▶ EXERCISE MATERIALS
+++

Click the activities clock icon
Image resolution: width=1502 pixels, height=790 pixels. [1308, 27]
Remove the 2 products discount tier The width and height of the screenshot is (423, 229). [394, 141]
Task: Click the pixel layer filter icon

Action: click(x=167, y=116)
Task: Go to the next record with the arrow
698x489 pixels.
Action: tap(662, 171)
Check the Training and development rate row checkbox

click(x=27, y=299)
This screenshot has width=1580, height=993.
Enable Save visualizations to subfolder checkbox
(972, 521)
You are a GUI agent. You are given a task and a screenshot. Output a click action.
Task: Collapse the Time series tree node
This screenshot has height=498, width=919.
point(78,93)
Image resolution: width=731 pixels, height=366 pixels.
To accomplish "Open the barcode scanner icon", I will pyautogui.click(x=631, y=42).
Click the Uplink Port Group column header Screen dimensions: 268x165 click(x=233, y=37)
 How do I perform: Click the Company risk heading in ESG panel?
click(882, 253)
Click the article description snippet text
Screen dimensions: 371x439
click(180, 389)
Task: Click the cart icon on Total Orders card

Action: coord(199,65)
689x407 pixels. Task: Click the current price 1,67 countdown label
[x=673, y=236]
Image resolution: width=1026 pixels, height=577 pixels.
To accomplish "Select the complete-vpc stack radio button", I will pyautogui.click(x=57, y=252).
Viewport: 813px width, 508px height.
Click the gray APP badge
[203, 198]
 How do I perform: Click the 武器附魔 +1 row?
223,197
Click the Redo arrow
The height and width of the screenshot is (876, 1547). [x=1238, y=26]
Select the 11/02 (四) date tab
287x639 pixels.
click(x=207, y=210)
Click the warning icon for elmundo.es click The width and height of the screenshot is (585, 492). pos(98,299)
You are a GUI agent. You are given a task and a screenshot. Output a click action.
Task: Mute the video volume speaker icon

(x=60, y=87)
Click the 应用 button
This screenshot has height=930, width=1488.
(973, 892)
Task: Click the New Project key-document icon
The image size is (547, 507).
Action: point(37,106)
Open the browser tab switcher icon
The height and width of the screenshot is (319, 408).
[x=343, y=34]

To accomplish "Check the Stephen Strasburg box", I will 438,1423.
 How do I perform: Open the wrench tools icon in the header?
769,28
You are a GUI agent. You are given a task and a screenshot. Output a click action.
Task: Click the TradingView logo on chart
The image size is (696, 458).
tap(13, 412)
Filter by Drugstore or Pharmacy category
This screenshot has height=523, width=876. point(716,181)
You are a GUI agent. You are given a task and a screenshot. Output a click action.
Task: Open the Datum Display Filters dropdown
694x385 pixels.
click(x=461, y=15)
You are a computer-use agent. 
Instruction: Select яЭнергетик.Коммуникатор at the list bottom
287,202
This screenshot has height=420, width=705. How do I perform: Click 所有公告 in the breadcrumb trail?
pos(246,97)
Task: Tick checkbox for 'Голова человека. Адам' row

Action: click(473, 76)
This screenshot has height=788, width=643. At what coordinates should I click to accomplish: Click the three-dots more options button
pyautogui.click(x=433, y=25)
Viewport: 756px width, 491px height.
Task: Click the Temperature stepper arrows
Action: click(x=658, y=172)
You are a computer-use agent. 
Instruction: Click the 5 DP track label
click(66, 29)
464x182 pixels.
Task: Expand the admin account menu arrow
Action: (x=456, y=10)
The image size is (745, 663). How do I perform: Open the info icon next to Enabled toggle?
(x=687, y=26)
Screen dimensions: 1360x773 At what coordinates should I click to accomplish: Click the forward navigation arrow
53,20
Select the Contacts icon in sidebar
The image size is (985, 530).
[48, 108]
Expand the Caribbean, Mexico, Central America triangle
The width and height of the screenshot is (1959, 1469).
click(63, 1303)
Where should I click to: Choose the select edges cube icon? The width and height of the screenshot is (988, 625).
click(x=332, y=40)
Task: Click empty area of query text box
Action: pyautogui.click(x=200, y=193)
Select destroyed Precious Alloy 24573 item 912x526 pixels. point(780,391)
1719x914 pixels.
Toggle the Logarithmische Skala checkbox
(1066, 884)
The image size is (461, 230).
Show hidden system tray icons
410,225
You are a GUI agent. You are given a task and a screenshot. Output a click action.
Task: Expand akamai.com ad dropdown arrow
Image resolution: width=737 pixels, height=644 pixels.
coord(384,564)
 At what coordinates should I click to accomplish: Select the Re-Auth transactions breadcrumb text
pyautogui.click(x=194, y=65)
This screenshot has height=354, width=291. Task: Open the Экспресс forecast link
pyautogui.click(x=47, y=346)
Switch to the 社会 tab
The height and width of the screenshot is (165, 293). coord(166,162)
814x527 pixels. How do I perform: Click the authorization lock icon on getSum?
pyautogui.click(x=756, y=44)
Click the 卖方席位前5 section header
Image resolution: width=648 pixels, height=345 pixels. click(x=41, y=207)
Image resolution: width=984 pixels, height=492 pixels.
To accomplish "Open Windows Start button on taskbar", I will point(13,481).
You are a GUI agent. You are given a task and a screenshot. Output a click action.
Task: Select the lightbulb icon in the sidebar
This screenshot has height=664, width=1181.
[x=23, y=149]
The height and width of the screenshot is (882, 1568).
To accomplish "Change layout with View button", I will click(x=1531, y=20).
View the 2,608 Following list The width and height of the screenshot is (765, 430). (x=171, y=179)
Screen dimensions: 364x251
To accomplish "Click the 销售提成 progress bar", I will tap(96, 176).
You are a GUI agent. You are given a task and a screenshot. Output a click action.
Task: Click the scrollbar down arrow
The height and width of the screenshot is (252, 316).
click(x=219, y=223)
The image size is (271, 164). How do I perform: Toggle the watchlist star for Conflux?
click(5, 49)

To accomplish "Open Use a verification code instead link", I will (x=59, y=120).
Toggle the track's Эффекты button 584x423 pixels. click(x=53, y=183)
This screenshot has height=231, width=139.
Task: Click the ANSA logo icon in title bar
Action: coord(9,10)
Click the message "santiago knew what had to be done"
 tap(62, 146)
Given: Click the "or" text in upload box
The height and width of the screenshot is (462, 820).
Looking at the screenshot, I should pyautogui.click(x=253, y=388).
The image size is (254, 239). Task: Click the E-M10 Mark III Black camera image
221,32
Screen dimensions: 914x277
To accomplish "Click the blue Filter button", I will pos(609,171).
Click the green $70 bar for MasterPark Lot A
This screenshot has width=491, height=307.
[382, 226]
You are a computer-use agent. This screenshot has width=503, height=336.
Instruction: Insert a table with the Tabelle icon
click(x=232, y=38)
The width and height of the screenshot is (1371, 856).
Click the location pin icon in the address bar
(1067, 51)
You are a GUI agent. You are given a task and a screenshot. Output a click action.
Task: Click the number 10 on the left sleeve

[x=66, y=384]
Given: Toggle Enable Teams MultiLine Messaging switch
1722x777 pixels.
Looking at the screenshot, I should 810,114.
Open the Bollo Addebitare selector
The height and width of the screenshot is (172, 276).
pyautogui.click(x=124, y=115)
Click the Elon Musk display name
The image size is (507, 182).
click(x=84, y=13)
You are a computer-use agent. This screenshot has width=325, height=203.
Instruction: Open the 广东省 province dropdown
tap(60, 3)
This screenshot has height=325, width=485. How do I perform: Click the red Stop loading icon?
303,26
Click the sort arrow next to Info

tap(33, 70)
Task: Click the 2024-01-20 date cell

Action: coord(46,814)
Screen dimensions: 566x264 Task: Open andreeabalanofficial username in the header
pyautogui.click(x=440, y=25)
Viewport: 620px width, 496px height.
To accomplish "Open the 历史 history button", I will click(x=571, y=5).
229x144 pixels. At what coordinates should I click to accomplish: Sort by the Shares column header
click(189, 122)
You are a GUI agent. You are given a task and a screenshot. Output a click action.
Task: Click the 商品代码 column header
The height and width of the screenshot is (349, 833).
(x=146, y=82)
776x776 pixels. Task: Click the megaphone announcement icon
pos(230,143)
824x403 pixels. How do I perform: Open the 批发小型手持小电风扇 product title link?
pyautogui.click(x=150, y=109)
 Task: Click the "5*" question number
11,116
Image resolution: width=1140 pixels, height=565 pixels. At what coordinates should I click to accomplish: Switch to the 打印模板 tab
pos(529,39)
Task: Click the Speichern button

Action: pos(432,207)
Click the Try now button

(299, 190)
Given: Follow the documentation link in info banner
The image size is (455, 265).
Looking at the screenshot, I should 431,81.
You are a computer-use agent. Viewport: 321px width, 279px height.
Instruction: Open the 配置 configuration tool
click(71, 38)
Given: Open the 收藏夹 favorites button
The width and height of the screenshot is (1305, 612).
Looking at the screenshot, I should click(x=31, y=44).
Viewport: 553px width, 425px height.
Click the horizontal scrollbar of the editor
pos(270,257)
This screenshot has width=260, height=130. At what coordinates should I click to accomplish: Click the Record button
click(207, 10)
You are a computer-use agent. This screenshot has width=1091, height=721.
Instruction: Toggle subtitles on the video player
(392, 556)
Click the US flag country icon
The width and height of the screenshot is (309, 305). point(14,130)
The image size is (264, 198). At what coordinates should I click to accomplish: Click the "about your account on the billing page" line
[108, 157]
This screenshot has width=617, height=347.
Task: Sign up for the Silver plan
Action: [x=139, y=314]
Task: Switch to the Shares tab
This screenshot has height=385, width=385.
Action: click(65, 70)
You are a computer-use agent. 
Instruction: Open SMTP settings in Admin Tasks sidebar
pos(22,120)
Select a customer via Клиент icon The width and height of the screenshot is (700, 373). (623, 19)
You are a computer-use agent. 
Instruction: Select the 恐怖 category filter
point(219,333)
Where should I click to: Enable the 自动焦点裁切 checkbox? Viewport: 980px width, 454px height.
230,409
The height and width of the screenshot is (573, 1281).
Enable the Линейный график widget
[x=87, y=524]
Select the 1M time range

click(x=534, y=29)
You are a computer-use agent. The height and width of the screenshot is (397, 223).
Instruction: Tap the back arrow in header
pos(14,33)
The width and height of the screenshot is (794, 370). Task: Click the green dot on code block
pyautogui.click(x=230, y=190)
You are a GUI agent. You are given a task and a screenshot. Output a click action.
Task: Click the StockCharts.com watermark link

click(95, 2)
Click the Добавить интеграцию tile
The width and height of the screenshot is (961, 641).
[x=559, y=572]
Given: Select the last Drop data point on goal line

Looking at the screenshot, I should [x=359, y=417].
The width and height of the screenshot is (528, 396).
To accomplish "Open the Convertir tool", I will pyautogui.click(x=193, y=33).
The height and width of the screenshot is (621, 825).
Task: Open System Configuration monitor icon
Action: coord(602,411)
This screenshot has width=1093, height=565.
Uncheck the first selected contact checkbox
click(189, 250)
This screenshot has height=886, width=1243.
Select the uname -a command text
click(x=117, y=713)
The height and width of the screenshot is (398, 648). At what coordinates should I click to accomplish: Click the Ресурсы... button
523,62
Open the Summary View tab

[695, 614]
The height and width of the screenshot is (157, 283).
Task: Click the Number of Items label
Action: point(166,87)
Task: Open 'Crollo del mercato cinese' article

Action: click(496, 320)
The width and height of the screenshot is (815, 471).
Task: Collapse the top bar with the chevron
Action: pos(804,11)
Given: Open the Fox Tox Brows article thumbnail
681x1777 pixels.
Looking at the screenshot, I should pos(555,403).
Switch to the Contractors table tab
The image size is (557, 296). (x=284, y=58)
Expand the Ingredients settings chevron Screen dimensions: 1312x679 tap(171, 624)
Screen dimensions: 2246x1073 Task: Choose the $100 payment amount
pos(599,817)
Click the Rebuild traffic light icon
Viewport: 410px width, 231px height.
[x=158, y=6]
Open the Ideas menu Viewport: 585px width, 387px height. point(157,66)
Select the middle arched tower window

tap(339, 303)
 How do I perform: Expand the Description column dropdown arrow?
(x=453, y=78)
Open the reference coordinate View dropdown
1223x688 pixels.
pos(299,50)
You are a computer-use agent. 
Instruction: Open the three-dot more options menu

+++

▶ REQUIRED WORK
Please copy the rows verbatim, starting with the line that contains "Switch to the 社会 tab" and going on through the line that contains "pyautogui.click(x=756, y=44)", including both of those lines.

▶ WORKED ANSWER
Switch to the 社会 tab
The height and width of the screenshot is (165, 293). coord(166,162)
814x527 pixels. How do I perform: Click the authorization lock icon on getSum?
pyautogui.click(x=756, y=44)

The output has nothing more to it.